Reino Unido obliga a los operadores a costear la persecución a los usuarios de P2P

Los proveedores de Internet y los poseedores de los derechos de autor están obligados a compartir los gastos que supondrá la persecución a los usuarios de redes P2P. Así lo ha decidido el Gobierno de Reino Unido que ve en ésta la forma correcta de financiar la lucha contra las descargas de contenidos protegidos con copyright.

Según informa eGov Monitor, los propietarios de los derechos de autor tendrán que abonar el 75% de las causas abiertas contra presuntas infracciones del copyright de acuerdo a la última medida aprovada por el ministro de Comunicaciones británico, Ed Vaizey. El 25% restante sería pagado por los operadores como BT o Vodafone.

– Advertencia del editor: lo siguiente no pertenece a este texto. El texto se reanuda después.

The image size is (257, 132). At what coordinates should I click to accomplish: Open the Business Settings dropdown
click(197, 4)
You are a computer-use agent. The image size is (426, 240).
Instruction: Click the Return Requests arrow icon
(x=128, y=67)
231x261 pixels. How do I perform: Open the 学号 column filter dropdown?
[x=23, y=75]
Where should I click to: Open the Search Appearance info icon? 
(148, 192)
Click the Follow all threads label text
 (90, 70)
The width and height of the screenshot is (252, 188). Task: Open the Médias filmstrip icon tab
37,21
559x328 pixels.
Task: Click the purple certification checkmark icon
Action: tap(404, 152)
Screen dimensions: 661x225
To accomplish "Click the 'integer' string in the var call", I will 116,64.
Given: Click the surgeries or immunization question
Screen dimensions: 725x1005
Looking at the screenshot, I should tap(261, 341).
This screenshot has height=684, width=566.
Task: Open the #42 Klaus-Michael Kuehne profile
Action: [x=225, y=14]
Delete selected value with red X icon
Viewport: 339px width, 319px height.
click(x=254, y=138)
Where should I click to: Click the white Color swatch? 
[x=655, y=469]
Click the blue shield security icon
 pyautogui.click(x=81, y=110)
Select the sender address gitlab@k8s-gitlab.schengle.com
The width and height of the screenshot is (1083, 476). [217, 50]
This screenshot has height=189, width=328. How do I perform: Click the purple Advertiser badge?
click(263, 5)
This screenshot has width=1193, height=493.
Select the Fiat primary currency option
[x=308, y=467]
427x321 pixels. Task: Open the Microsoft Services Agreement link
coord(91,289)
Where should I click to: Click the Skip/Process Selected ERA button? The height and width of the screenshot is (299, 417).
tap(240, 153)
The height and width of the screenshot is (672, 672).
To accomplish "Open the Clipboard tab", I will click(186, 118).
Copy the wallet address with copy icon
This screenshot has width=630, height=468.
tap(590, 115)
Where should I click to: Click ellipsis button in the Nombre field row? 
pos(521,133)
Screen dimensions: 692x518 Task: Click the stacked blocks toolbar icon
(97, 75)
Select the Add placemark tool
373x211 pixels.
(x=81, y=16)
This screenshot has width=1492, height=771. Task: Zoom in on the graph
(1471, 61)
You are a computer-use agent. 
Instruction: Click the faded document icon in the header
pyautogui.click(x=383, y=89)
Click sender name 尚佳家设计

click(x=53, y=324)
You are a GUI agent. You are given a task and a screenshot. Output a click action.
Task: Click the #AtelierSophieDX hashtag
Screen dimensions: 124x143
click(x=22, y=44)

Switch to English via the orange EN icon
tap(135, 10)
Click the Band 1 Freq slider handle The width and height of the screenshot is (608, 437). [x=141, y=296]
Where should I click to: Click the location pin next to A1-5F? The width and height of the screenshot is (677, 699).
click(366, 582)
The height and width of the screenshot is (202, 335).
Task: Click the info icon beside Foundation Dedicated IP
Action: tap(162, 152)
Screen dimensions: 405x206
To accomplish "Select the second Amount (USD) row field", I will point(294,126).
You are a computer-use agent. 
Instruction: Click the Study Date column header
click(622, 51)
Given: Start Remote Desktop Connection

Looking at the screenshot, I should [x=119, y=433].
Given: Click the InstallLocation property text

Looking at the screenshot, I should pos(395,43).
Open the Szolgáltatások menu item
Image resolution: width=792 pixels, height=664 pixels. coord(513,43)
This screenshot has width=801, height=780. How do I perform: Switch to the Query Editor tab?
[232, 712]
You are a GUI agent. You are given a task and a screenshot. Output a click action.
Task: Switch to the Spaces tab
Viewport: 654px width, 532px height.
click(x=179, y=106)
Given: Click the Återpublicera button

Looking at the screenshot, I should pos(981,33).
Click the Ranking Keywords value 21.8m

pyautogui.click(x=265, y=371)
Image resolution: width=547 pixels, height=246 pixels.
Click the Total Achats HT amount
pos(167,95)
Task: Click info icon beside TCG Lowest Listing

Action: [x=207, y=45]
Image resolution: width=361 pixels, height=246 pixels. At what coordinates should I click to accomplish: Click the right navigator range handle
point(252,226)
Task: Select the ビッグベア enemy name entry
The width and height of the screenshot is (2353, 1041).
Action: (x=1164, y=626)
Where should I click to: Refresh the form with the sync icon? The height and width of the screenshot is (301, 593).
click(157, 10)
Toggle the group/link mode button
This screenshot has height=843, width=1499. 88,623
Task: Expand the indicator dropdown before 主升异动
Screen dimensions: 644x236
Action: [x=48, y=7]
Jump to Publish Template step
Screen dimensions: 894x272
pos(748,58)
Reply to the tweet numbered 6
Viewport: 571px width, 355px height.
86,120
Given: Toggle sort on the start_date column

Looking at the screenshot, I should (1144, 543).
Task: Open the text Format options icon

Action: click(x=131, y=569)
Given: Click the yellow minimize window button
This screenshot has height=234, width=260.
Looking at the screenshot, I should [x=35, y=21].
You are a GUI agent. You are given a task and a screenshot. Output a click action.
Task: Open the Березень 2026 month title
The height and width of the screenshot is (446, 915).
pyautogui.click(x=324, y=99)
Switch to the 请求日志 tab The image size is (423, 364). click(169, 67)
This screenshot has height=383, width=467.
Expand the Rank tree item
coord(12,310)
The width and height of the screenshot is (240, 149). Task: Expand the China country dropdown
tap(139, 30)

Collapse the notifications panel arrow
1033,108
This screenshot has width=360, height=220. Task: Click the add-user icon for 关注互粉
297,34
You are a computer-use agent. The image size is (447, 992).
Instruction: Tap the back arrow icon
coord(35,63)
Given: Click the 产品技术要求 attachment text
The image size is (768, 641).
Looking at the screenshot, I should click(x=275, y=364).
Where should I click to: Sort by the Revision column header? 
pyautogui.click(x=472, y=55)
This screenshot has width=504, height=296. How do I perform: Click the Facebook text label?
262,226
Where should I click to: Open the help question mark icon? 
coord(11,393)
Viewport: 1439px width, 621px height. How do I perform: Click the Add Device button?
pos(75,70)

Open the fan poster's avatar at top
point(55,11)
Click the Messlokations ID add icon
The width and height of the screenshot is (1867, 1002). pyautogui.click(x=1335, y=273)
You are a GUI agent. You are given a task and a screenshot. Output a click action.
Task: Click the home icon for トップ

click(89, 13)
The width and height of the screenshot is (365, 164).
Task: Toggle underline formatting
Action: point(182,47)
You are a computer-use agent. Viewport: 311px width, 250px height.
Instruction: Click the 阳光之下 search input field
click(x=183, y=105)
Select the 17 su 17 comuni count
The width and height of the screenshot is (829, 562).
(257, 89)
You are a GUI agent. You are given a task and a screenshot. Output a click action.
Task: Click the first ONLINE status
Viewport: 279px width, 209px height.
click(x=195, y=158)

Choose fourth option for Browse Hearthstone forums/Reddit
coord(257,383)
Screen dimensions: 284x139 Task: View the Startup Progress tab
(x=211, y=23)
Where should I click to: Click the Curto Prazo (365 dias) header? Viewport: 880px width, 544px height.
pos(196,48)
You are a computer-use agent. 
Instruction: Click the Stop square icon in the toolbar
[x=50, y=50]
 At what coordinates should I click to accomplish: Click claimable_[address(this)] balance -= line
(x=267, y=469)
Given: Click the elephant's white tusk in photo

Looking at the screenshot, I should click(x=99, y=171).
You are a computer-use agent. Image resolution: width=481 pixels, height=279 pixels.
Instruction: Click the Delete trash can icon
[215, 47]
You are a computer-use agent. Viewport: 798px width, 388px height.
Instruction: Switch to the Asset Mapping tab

El coste inicial llegaría por el envío masivo de cartas a los sospechosos de "piratear" online y posteriormente aumentaría tras los procedimientos de apelación que los usuarios podrían emprender (sin coste alguno según ha informado el propio ministro) para defender su inocencia. Vizey ha señalado que con esta estrategia la industria cultural podría llegar a ingresar 200 millones de libras (238,5 millones de euros) que servirían para frenar el impacto que supuestamente el intercambio de archivos está haciendo en sus arcas.

En Reino Unido al menos uno de cada diez usuarios descargan material sin permiso de los propietarios de los derechos de autor y la Digital Economy Bill llega para "proteger a la industria creativa del país de la piratería online", según ha afirmado el ministro. En España pronto se aprobará en el Congreso su homóloga, la Ley de Economía Sostenible promovida por la ministra de Cultura, Angeles González-Sinde.

Los operadores rechazan la propuesta

Sin embargo, la propuesta del ministro británico no ha tenido buena acogida entre los operadores. El primero en mostrar su disconformidad ha sido Talk Talk, operador que siempre ha sido crítico con esta ley. Según ha argumentado uno de sus portavoces, "es absolutamente escandaloso que los proveedores de banda ancha y los usuarios tengamos que pagar los gastos de la industria cultural para proteger su propio copyright".

"Muchos usuarios inocentes serán acusados falsamente de compartir archivos y serán puestos en "listas negras" aunque no hayan violado la ley", señaló el operador. "Además, ellos (el Gobierno) no corta de raíz el problema de la industria creativa en su fracaso a adaptarse al modelo de negocio del siglo XXI", sentenció.